Parking cash: large caps playing it safe by keeping it short until tax issues debate out.
If a recent NeuGroup meeting of large-cap treasurers is any indication, the uncertainty around whether tax reform will proceed and what shape it may take has companies playing it safe and sticking to short-term options to park their cash.
The treasurer of a global consumer goods company said that the excess cash generated by a handful of his companies’ global affiliates is typically centralized every four months so that an equity injection can be made to a Bermuda company, where it is handed over to managers of separately managed accounts. The third-party managers are given guidelines and restrictions, and off they go. But not anymore.
“We stopped doing that this year because we want the option of keeping the money shorter term, and closer, so depending on how tax reform works out, we’d actually be able to take it back over here [to the US],” the executive said.
Another treasurer, this one from a technology company, also noted $5 billion that his company kept in Bermuda, investing it in average durations of two to three years. That operation was suspended and resulted in a cash build-up in Ireland, where the cash to manage Bermuda’s day-to-day operations had come from.
“Rather than invest that cash for two to three years, we’ve invested it to only a nine-month duration; waiting to see what happens with tax reform,” he said. “We didn’t want to have it tied up investments, so if we want to bring [cash] home in a year or two from now we would have to liquidate them.”
Currency volatility remains a concern. When the group moderator asked where members were parking their cash, the treasurer of a major industrial company said his company’s cash now resides mainly in term deposits, much of it overnight. About half is in non-US dollar (USD) currencies, and those exposures are swapped back into USD.
“We try not to have any non-dollar deposits that aren’t hedged,” the treasurer said.
The treasurer also said that the company has put more money into its captive finance company, to get a higher rate of return with fewer accounting issues. Those investments are then lent in the repurchase agreement (repo) market and the cash is used as a liquidity backstop. He noted that regulators have given the green light to the strategy, although there’s a limit on how much it can lend to the corporate
“It’s now at $275 million, but we’ve applied to bring it up to $500 million,” the executive said, adding the program had started a few weeks before. “It’s become another nice backstop. We can run with less cash, but then we have this pot we can grab for short term [uses].”
The treasurer of a healthcare company said his company splits liquidity into two parts, with one supporting operating and other short-term expenses left in deposits that can also be used as a bank-relationship tool. The company gives the other longer-term portion to PIMCO, which manages the investments and the compliance. Most of the portfolio is invested in highly rated securities and has an average duration of nine months. PIMCO has permission to employ repos, a financing tool the company’s accounting team had been unfamiliar with. “Six basis points is not a bad cost, since [PIMCO] is even doing my compliance and reporting,” he said.

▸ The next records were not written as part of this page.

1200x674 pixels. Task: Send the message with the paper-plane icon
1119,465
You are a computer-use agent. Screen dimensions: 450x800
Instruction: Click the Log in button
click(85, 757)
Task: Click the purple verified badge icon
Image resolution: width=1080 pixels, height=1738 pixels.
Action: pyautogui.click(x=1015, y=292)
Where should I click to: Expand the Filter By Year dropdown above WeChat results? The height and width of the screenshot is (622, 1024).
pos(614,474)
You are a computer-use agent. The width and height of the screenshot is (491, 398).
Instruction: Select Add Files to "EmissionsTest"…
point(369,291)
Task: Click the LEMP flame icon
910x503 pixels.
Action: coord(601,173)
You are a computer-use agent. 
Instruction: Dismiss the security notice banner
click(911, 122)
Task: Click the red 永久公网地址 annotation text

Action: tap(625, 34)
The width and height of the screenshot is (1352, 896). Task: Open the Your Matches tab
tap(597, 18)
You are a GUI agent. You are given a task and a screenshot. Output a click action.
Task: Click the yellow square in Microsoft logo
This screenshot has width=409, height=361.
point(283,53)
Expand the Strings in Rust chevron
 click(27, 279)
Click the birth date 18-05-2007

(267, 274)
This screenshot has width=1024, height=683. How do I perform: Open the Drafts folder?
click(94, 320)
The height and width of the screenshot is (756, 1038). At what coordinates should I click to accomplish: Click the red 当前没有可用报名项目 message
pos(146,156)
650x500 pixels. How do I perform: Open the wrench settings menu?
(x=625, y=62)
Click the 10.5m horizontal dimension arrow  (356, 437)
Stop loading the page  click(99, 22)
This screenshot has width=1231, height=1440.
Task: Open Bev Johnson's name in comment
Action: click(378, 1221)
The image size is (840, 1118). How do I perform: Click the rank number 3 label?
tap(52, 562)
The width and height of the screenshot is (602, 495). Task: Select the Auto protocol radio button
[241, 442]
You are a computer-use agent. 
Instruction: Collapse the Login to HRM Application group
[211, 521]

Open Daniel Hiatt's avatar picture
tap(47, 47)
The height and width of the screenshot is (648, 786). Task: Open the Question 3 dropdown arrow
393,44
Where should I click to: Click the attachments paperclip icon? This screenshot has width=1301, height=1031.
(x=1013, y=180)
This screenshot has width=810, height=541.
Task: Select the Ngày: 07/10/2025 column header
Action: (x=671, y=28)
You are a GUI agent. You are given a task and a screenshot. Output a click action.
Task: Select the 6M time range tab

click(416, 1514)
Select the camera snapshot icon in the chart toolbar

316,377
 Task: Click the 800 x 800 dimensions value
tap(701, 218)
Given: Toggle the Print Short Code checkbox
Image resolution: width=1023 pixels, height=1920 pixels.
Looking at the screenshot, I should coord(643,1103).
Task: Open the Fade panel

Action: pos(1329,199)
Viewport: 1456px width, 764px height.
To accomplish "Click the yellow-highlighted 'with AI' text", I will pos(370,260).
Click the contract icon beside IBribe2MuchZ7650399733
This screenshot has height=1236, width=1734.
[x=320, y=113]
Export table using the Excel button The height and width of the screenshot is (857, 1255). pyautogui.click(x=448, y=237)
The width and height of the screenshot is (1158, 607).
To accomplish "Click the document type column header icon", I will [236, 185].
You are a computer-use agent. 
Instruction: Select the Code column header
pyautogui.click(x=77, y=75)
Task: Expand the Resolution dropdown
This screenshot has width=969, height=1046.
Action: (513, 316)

On the money market front, new rules that went into effect last fall do not appear to be preventing their use, at least by the large cap companies attending the meeting. The treasurer of a manufacturer said the company exited prime funds for about a week last October, when the new rules became effective, and then quickly jumped back in. He noted that some of the fund companies have started managing offshore prime funds that yield more than the onshore version.
The technology company has taken a more cautious approach but is reconsidering the investment tool. “We exited onshore prime funds. Now we’re looking at the spreads and we’re considering working our way back into prime, although we haven’t done that yet,” he said.
A Deutsche Bank executive attending the meeting asked whether members had ever considered investing in trade payables or receivables. None of the 15-odd treasurers acknowledged investing in traditional trade payables and receivables, but the treasurer of the consumer-products company said his team had looked at securitizations of auto and student loans. However, the notion of investing in the structured bonds, even the safest tranches, was quickly shut down.
“It just takes one to go bad before you get hauled in front of the audit committee and lose your job,” he said.
One group member pondered the impact of the mandatory cash repatriation proposal now percolating on Capitol Hill and in the White House. Currently, multinationals often have treasury staff stationed around the world to invest the stranded cash generated by non-US affiliates. That’s particularly the case for technology companies.
The treasurer said his company is now “on hold,” waiting to see the outcome of tax reform. “If it turns out we have to bring cash back, I wonder what will happen to the investing activity that we’ve gotten used to over the last 10 or 15 years.” Asked what companies are likely to do with repatriated cash, he noted that companies are sitting on far more cash than they need to operate, so over time it will be spent either on M&A, dividends or stock buybacks.